Figure 7—figure supplement 1.. dome and upd3 transcripts are downregulated upon parasitism.

Whole lymph gland preparations showing the expression of upd3 (A and B) and dome (C and D) as revealed by RNA in situ in age-matched unparasitized (A and C) and parasitized (B and D) larvae. Graphs representing the mean-fluorescence intensity (MFI) are plotted to the right. Yellow arrowheads indicate histolyzing primary lobes and blue arrowheads indicate histolyzed primary lobes. Error bars represent SEM. Pri. indicates primary lobes, Sec. indicates secondary lobes, and Tert. indicates tertiary lobes. Student's t-test was used for statistical analysis. *p<0.05, **p<0.01, ***p<0.001, and ns indicates nonsignificant. (A–D) Scale bar: 100 µm.

Figure 7—figure supplement 2.. Asrij-independent upregulation of STAT activity in posterior progenitors following parasitism.

(A and B) asrij null mutants show reduced expression of 10xSTAT-GFP. (C and D) 10xSTAT-GFP activity increases in asrij null mutants following L. boulardi parasitism as compared to unparasitized controls. Pri. indicates primary lobes, Sec. indicates secondary lobes, and Tert. indicates tertiary lobes. (A–D) Scale bar: 100 µm.

Figure 8.. Model depicting lymph gland progenitor heterogeneity and response to immune challenge.

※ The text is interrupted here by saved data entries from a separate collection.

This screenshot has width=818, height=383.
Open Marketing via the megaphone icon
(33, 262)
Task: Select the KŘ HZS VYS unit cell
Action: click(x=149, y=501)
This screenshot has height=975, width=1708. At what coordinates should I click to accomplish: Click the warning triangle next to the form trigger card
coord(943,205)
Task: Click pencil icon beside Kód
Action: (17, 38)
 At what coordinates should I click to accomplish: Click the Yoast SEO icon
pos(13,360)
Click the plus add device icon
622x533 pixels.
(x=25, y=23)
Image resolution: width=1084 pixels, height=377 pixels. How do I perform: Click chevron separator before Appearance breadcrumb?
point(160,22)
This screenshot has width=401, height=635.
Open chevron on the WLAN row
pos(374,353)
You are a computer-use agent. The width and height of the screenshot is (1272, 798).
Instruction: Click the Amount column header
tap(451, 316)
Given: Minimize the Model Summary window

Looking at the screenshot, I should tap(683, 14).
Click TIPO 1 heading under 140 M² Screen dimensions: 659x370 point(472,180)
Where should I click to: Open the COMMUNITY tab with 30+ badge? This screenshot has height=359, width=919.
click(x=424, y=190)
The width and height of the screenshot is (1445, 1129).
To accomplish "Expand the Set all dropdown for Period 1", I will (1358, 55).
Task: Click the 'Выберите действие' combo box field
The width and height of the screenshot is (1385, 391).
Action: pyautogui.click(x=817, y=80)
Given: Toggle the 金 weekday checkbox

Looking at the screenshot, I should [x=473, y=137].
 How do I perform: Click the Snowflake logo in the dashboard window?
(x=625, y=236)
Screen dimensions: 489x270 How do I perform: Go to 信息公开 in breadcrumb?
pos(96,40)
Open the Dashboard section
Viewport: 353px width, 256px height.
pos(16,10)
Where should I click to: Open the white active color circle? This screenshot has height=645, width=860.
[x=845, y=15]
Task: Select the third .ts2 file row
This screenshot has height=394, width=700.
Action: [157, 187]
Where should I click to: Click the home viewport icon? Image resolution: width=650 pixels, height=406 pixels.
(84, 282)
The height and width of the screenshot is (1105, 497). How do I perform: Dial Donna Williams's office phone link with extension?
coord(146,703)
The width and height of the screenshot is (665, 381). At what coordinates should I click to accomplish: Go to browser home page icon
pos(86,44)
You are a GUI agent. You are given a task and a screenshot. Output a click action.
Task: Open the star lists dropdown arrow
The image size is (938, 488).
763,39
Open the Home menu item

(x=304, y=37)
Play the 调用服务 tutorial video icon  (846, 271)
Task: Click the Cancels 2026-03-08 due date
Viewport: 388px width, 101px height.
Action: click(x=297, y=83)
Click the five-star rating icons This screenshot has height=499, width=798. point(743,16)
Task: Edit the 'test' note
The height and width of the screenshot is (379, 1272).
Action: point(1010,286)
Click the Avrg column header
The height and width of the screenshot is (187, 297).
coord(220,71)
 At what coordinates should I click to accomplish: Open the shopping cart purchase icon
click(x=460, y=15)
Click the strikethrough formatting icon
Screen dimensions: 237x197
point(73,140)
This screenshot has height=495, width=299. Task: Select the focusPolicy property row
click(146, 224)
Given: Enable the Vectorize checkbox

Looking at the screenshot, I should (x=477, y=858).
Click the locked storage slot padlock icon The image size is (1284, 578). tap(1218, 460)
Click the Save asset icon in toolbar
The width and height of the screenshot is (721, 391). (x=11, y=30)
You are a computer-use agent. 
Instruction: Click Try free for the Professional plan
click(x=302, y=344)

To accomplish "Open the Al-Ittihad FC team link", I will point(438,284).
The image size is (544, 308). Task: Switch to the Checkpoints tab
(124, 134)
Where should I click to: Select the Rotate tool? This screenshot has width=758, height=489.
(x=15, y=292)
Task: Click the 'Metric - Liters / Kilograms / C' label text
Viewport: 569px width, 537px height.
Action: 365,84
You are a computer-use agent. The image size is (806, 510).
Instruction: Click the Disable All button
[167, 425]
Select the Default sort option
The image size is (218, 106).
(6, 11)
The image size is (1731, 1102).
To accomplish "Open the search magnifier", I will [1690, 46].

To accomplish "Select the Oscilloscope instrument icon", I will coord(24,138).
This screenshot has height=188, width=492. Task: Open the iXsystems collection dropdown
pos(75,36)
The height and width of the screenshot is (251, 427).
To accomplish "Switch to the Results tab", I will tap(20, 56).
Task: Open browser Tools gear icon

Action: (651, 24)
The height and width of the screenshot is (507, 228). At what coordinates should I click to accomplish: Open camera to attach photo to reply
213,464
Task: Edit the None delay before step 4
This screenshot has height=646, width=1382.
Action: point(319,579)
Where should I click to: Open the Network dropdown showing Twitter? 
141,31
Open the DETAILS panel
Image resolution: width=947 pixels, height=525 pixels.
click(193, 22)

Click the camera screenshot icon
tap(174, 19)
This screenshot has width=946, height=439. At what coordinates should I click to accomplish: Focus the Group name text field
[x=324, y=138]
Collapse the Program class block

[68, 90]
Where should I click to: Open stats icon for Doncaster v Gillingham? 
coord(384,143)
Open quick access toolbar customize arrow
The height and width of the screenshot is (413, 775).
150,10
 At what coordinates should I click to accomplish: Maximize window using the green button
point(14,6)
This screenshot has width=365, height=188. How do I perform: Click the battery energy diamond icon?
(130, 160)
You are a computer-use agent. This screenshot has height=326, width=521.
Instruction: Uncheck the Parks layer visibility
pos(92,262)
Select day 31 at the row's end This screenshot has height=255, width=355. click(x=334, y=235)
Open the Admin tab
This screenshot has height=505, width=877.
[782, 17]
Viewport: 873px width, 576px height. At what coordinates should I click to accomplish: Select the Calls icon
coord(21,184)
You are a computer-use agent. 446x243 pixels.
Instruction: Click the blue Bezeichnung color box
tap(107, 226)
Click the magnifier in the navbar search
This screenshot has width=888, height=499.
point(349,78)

Schematics showing the entire Drosophila third instar (wandering) larval lymph gland. Uninfested – primary lobe is demarcated into the niche/PSC (purple), progenitor/MZ (green), and differentiated/CZ (red) zones. Posterior lobes harbor a heterogeneous progenitor pool that is not segregated into zones. Posterior progenitor (PP) markers identified from this study are indicated in light blue (extracellular ligands, matrix components, and receptors) or black (transcription factors) font. The status of JAK-STAT signaling is indicated below for each lobe. Upon wasp infestation, JAK-STAT pathway is downregulated in anterior progenitors leading to lamellocyte differentiation (dark blue) and histolysis. Systemic signals lead to production of ligands such as Upd (pink) that may be selectively trapped by extracellular matrix components such as Dlp around the posterior lobes (light blue border), leading to increased JAK-STAT signaling, in an Asrij-independent and Latran-dependent manner. PPs are maintained and few coalesced cells are seen (dark green). Pri. indicates primary lobes, Sec. indicates secondary lobes, and Tert. indicates tertiary lobes. PSC: posterior signaling center; MZ: medullary zone; CZ: cortical zone.